JW:[Jake] Yeah, I think that's sometimes when you look at the goverment. And the things that they do, you're like, there's no way they were smart enough to figure something like that out. But there is public policy that it's enacted through tax law. And this is one of those examples,
WH:[Whitney] They're trying to modify behavior utilizing the tax law.
JW:[Jake] That's right. And it's not, the IRS out there thinking like, well, how do we do this? Like, like that would be very detrimental to all of us. But it's public policy, right?

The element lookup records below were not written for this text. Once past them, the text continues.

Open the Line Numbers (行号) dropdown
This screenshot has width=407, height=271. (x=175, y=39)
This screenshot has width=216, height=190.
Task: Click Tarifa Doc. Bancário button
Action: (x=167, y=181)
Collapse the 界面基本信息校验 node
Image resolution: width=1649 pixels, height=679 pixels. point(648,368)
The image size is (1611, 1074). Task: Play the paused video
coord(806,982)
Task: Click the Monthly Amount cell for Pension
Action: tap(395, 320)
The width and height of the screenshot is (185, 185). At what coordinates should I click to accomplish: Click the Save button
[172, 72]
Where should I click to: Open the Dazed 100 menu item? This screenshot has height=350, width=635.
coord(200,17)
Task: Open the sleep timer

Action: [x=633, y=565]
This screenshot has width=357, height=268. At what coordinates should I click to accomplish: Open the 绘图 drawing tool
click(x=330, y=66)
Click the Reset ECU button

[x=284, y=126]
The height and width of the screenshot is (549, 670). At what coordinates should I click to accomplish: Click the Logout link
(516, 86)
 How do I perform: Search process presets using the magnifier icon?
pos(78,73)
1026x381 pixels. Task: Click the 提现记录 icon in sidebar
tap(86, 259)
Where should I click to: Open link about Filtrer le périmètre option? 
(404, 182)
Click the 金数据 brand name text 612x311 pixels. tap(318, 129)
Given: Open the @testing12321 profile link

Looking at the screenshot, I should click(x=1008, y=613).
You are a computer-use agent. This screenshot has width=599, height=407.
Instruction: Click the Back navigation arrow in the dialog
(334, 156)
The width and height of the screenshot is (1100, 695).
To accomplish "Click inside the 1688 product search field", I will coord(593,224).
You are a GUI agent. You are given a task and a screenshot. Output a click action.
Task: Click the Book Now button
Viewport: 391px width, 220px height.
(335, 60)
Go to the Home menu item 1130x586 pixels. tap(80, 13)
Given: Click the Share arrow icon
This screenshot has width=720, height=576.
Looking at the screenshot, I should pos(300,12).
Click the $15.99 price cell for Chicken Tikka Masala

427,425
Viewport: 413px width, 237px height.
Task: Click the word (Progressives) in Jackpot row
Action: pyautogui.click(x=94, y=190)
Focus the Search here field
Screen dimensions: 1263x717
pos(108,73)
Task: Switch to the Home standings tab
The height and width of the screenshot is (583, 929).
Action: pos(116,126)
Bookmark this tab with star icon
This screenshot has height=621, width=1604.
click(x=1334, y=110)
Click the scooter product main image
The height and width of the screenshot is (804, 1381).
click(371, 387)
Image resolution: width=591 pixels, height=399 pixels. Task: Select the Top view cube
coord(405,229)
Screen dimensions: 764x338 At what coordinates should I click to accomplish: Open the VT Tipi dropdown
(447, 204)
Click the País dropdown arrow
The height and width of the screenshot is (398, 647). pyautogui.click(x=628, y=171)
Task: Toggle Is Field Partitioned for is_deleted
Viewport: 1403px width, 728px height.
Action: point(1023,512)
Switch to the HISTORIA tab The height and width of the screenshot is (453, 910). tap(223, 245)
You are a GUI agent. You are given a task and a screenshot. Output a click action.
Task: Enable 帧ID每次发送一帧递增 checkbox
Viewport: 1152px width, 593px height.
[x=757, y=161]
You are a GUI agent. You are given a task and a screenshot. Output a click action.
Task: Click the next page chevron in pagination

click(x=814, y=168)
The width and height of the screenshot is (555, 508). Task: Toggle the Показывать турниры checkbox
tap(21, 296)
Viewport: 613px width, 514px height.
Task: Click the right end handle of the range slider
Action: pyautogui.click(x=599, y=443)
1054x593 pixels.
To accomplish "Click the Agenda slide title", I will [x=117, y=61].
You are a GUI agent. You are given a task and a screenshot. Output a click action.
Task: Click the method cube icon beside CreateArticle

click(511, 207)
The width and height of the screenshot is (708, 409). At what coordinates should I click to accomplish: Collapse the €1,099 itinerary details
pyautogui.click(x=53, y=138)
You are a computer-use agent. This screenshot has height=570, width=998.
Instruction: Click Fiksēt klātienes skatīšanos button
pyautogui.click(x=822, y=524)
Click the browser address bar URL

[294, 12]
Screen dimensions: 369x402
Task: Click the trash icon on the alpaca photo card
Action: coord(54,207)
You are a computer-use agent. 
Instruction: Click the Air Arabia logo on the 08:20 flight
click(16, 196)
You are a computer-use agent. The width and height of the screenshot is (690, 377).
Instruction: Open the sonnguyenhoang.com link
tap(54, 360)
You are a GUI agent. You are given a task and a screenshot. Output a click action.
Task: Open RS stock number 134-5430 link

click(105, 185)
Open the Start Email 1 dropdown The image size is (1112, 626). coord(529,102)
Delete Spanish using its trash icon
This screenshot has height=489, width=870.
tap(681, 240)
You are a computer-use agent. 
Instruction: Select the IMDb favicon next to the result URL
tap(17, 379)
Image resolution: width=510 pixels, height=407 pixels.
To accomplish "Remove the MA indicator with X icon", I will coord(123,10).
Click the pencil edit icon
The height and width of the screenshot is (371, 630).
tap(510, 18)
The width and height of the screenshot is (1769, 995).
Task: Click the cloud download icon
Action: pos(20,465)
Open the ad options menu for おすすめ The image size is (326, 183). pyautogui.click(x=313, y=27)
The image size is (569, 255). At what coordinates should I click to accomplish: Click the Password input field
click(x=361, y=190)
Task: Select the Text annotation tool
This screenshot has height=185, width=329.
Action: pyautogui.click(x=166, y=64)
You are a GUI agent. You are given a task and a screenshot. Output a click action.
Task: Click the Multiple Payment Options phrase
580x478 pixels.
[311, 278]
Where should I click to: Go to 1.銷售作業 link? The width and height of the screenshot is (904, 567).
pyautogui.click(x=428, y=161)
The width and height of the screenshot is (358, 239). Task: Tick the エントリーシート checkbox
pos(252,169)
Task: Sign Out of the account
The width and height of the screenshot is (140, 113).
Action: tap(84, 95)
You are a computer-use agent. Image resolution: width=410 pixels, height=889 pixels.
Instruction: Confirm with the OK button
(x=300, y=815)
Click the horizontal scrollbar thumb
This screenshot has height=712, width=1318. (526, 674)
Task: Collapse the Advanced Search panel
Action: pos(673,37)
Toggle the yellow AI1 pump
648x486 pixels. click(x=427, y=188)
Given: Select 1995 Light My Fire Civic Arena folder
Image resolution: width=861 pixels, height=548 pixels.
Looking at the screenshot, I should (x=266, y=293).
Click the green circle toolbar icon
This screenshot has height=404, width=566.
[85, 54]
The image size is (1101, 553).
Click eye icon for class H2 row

So they want investments, they want the money to move, they want housing. And in the past, like the solar tax credits, there's a reason for that. The reason it's in taxes is that they are in influencing behavior in a way that they want and encouraging people to roll. There is actually a strategy behind there and it'll blow your mind to think that the government's capable of that sometimes.
WH:[Whitney] First started trying to, really understand the tax world. One of the people that I followed, and I still follow him today, is Tom Wheelwright. Love them, hate them, but you know what really hit home to me was when he said that the IRS tax code is a treasure map. And a lot of accountants are scared of it, and so he challenged, investors actually go find an accountant that's not scared of it and actually sees it like a treasure map, and that's the type of person that you wanna be with.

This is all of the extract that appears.